Dernière arme pour l’Union européenne : « Le bazooka économique »
Reste une dernière arme dont s’est dotée l’Union européenne en 2023 pour punir tout pays faisant pression sur elle par des armes économiques. Présenté comme « un bazooka économique », par le vice-président exécutif de la Commission européenne chargé de la stratégie industrielle, Stéphane Séjourné, ce dispositif n’a jamais été utilisé jusqu’ici. Cet « instrument anti-coercition » a été pensé comme un outil de dissuasion, à activer après épuisement des voies diplomatiques. Il permettrait notamment le gel de l’accès aux marchés publics européens ou le blocage de certains investissements. « Dans le cadre multilatéral de l’OMC, les Etats peuvent égaliser les droits de douane en proportion de ce qui leur est imposé. Mais Donald Trump a tapé très fort obligeant les Etats membres à chercher une réponse appropriée. La question qui se pose c’est : est-ce que l’Union européenne va utiliser le bouclier anti-coercition qui permet de toucher les services y compris numériques, les géants de la tech. Les Etats-Unis ont bien bloqué TikTok sur leur sol pendant plusieurs heures. L’UE pourrait faire pareil avec Facebook et X », explique Isabelle Méjean, professeur d’économie à Sciences Po, spécialiste du commerce international. Cibler la tech américaine constituerait une « escalade extraordinaire », a mis en garde le ministre irlandais des Affaires étrangères Simon Harris, dont le pays dépend des investissements des géants de la tech américaine.

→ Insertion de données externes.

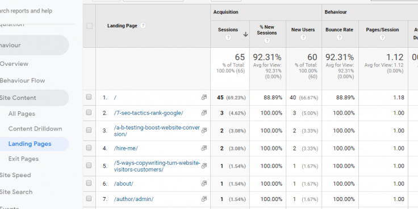Open the homepage row's external link icon
The height and width of the screenshot is (209, 418).
tap(204, 97)
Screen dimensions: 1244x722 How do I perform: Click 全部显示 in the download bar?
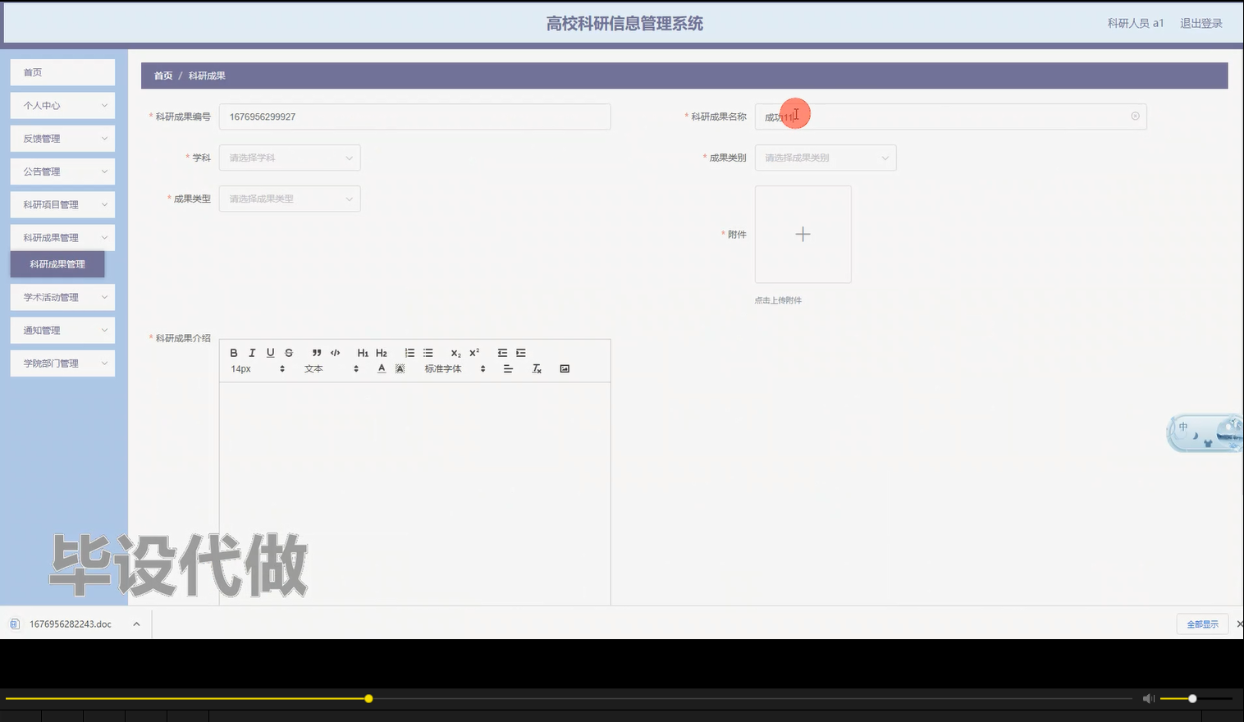[1201, 624]
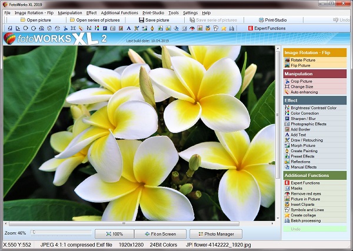
Task: Apply Auto enhancing from the sidebar
Action: 304,92

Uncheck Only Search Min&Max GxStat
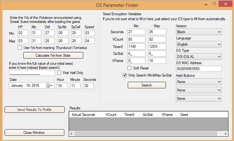(x=125, y=75)
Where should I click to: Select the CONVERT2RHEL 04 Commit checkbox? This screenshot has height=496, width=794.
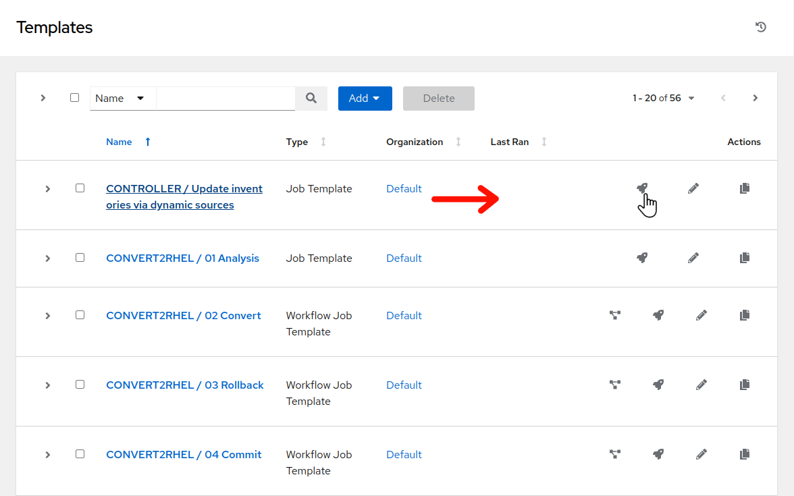(80, 454)
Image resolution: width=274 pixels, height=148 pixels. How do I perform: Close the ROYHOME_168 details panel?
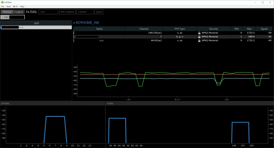(x=74, y=23)
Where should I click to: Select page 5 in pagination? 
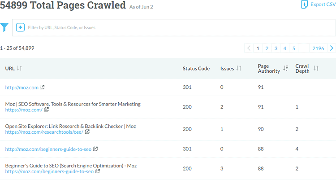(x=294, y=48)
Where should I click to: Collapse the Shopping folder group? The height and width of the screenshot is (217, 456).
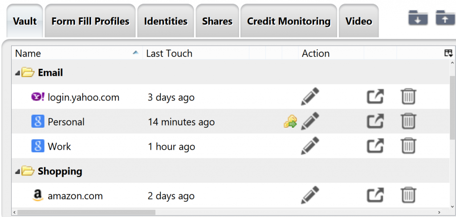(x=17, y=172)
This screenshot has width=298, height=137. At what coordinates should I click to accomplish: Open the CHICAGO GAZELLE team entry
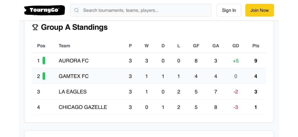click(x=83, y=107)
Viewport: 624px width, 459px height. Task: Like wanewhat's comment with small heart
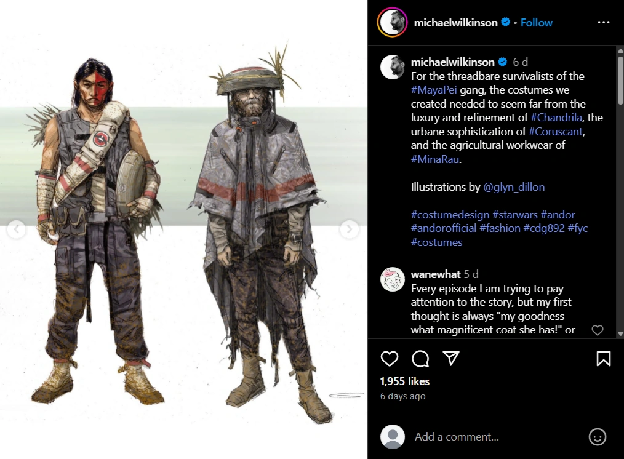(x=598, y=330)
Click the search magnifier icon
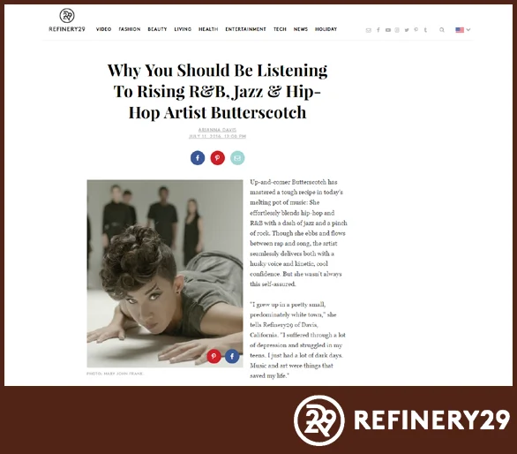 pyautogui.click(x=442, y=30)
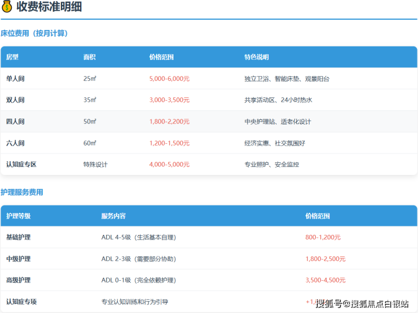This screenshot has width=418, height=313.
Task: Select the 床位费用（按月计算）section title
Action: [34, 33]
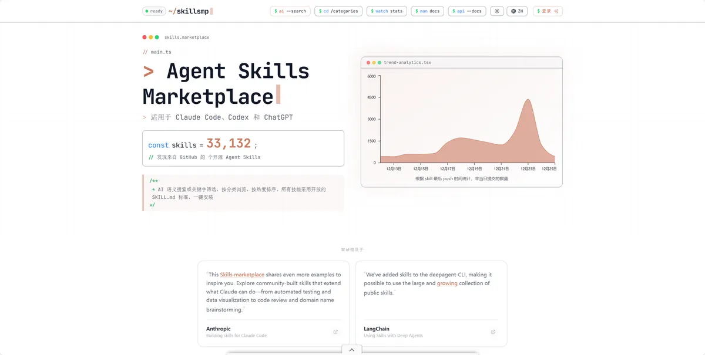This screenshot has width=705, height=355.
Task: Click the chart peak near 12月23日
Action: point(528,100)
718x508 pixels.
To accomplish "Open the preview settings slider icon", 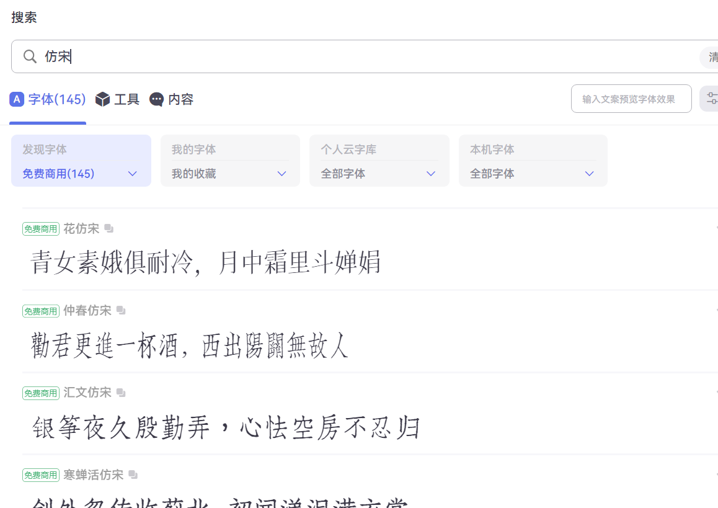I will click(x=711, y=99).
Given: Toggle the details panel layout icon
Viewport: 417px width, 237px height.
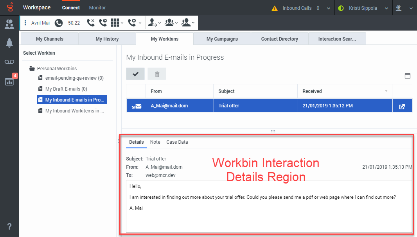Looking at the screenshot, I should point(408,76).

Dans cette guerre commerciale qui s’installe, les marchés mondiaux ont repris leur souffle ce mardi. A la veille de l’entrée en vigueur de nouvelles taxes américaines sur les importations chinoises et européennes, le Dow Jones grimpait de 3,6 % et l’indice élargi S & P 500 gagnait 3,8 % aux alentours de 14H05 GMT. Les marchés européens sont également dans le vert. La Bourse de Paris a grimpé de 2,50 %, celle de Francfort de 2,48 %, Londres de 2,71 % et Milan de 2,44 % après avoir essuyé de lourdes pertes sur trois séances.